The alkaline fuel cell, AFC, has one of the longest histories of all fuel cell
types, as it was first developed as a working system by fuel cell pioneer
F.T. Bacon since the 1930s. This technology was further developed for
the Apollo space program and was key in getting people to the moon. The
AFC suffers from one major problem in that the strongly alkaline
electrolytes used (NaOH, KOH) adsorb CO2, which eventually reduces
electrolyte conductivity. This means that impure H2 containing CO2
(reformate) cannot be used as a fuel, and air has to “scrubbed” free of
CO2 prior to use as an oxidant in an AFC. Therefore, the AFC has so far
only conquered niche markets, for example space applications (the
electric power on board the space shuttle still comes from AFCs).
Some commercial attempts has been made to change this. Most notably,
ZETEK/ZEVCO started in the mid-1990s to reexamine the AFC
technology developed by ELENCO, a Belgian fuel cell developer that
had previously gone into bankruptcy. A number of ZETEK’s activities
attracted extensive publicity.
In the late 1990s, ZETEK presented a so-called fuel-cell-powered London
taxi. Little is known about the technology of the engine in this vehicle.

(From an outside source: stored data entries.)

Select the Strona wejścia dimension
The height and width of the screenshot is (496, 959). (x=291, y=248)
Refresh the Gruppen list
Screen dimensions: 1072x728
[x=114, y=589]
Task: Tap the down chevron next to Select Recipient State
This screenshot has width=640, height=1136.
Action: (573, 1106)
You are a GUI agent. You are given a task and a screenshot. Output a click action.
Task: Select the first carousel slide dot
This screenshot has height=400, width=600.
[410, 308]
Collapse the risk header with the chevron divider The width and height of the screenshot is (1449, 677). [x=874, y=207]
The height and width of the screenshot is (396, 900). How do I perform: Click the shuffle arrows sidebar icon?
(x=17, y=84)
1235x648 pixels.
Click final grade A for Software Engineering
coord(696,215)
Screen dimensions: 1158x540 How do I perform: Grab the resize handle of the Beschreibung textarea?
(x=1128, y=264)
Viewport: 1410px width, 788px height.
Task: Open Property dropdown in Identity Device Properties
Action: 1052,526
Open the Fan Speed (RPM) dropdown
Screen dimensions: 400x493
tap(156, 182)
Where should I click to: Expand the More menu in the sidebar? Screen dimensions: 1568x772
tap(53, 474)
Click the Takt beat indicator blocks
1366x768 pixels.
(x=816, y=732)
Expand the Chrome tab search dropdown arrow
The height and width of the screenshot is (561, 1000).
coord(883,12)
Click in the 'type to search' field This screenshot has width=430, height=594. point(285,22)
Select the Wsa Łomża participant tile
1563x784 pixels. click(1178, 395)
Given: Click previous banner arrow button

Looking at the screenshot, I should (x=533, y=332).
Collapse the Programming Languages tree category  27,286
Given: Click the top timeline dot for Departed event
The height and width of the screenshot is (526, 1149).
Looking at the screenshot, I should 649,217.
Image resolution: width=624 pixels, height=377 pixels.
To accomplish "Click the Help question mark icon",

However, the AFC employed had a power range of only 5 kW, which
means it cannot be the main source of power and merely served as a
range extender to some onboard battery. Other recent activities based on
AFC technology include the construction of trucks (by ZEVCO) and
boats (eating GmbH). A big advantage of the AFC is that it can be
produced rather cheaply.
This may help this technology penetrate the highly specialized market for
indoor propulsion systems, such as airport carrier vehicles, and possibly a
number of segments in the portable sector.